Expanded Sales Team and Capabilities: The Secret Sauce in Building Strong Pro Partnerships

3 minute read

At a time when more wonder whether people are irrelevant to drive cars, provide online advice, write articles or wait on customers, The Home Depot is making greater effort to prove their continued importance. Its strategy is to keep training and professionalizing its staff wherever and whenever customers reach out--in stores, online, at distribution centers and off job sites.

One way it’s doing so is to help its highly valued professional contractor customers who are focused on the large multifamily apartment industry. The country has 21.3 million apartment homes, and many more are needed yearly to meet the serious housing shortage.
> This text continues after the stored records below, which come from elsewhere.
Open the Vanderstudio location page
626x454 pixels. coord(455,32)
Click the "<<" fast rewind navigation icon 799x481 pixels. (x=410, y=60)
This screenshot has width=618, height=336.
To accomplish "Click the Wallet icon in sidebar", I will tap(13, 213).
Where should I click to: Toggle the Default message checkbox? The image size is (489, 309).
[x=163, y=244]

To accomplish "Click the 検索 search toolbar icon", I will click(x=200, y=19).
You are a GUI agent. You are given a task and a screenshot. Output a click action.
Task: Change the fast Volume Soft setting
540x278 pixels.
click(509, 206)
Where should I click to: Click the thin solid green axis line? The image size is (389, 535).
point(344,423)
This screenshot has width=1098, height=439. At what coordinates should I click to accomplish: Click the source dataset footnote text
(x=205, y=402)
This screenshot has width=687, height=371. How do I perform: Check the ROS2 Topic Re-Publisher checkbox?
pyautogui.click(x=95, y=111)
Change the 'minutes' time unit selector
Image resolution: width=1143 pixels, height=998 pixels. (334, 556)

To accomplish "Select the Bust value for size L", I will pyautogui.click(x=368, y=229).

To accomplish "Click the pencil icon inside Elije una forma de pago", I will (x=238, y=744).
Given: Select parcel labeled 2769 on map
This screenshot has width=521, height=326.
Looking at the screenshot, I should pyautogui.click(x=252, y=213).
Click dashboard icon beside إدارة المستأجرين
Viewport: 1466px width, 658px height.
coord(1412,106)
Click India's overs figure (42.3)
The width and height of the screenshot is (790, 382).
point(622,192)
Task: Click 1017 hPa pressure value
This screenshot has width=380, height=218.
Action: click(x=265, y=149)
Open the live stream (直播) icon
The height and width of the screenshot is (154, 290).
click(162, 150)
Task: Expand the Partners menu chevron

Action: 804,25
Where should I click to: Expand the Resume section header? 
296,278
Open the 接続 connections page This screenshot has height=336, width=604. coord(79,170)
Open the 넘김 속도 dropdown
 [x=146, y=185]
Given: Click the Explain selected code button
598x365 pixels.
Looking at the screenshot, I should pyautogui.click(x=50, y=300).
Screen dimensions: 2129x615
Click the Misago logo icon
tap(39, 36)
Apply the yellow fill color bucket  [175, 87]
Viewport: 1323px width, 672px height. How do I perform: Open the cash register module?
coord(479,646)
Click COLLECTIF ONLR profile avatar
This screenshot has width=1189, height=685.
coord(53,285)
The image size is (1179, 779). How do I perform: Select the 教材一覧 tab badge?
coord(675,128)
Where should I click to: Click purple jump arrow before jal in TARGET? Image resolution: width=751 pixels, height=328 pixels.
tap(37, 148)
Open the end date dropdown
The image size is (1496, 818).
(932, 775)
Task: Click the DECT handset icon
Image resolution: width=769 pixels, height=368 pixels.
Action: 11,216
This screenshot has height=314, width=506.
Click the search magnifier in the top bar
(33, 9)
Not only are supplies essential to construct them but also to maintain them at the front door for curb appeal and inside for fresh looking interior and exterior amenity spaces and apartment units.  

Many professional contractors regularly visit their local Home Depot store or shop online for their “urgent” or unplanned supplies, items they forgot to order, didn’t realize they needed or didn’t receive for varied reasons. The Atlanta-based retailer, in business since 1978, realized as its own business has grown that the professionals it serves have also seen their businesses and projects expand. Many have needed more help when it came to their “complex” purchases, too, which might involve thousands of units from different departments. And many would prefer to shop with a single supplier—a local Home Depot store--rather than working with 10, 15 or more different wholesale distributors.

To give these professional customers additional dedicated sales support beyond the ProDesk has long been available in stores and to also help customers take greater advantage of the company’s Pro Xtra Loyalty Program, introduced more than a decade ago. The company is expanding how it works with those who do a deep level of business with it. To make the transition smooth, it brought on board Justin Powell as Vice President of Outside Sales, whose background involved years of working for different building suppliers and who understood the building and remodeling process intimately from its own work on homes. 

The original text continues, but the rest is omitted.